= TO DO =
Output each of these rows again without any changes, leaving out the pictures.
START MATERIAL PROVIDED
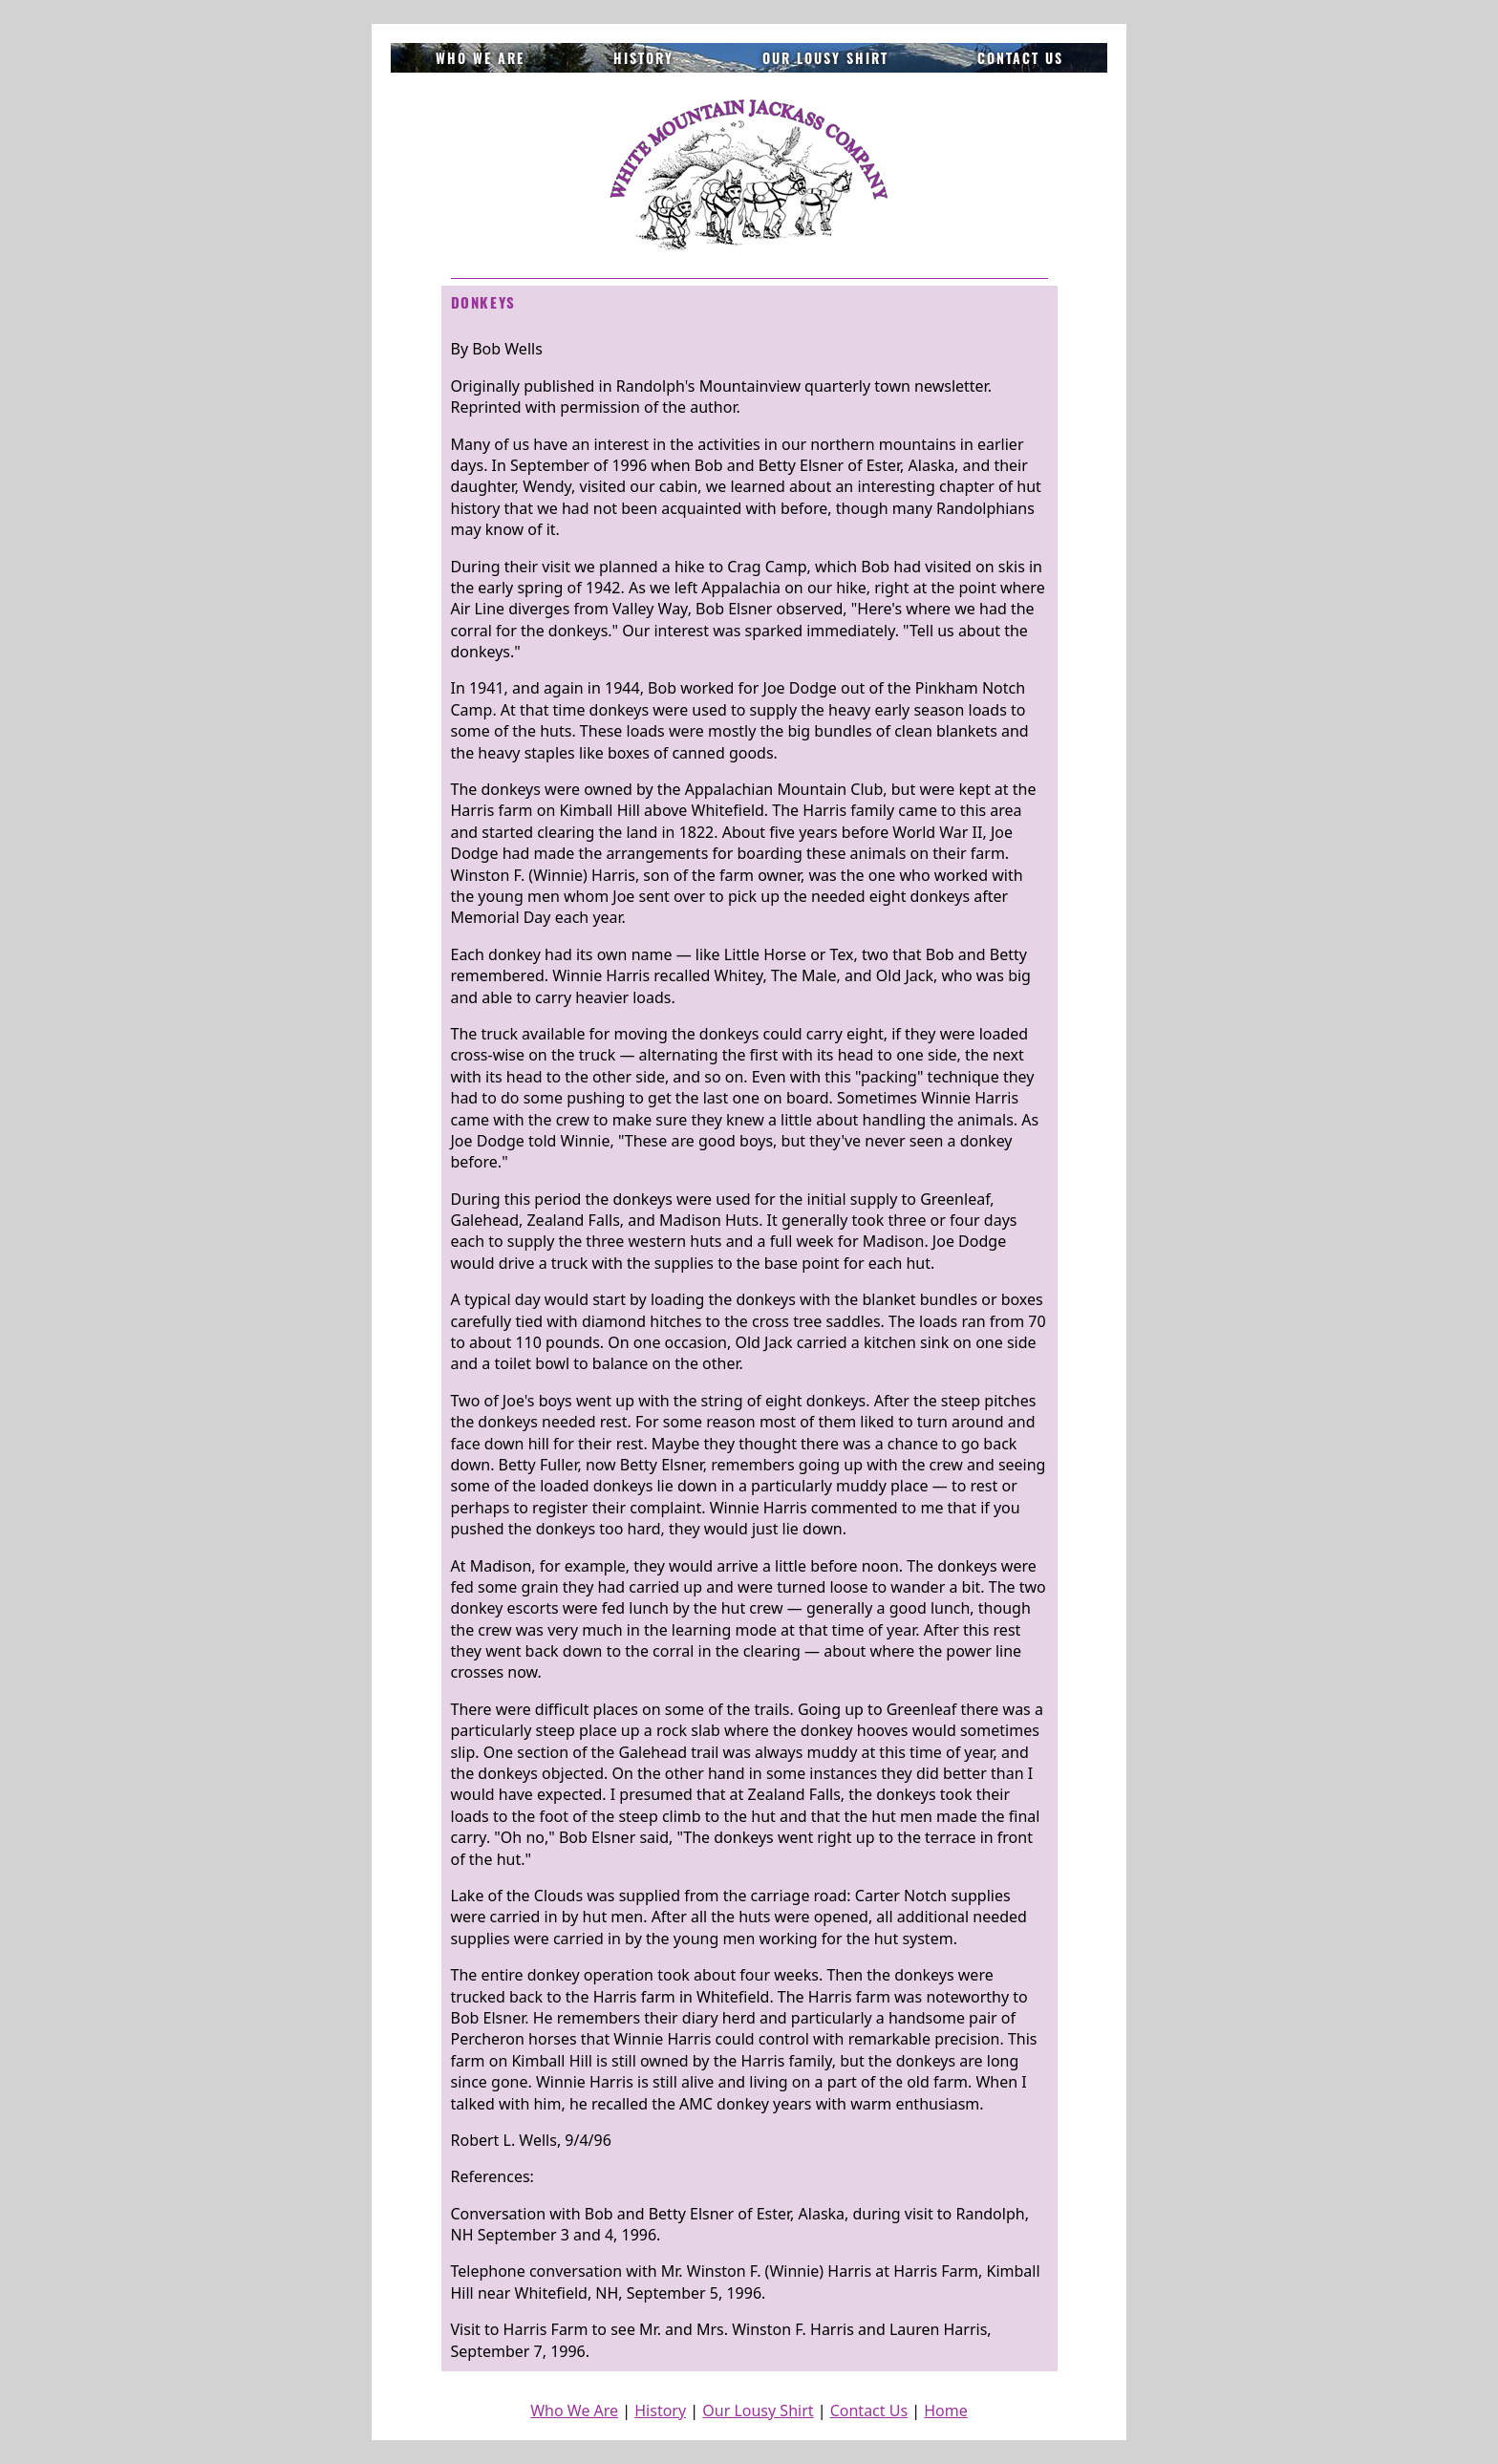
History (643, 58)
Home (946, 2410)
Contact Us (1020, 58)
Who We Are (480, 58)
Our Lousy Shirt (825, 58)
END MATERIAL PROVIDED
= WORKED SOLUTION =
History (643, 58)
Home (946, 2410)
Contact Us (1020, 58)
Who We Are (480, 58)
Our Lousy Shirt (825, 58)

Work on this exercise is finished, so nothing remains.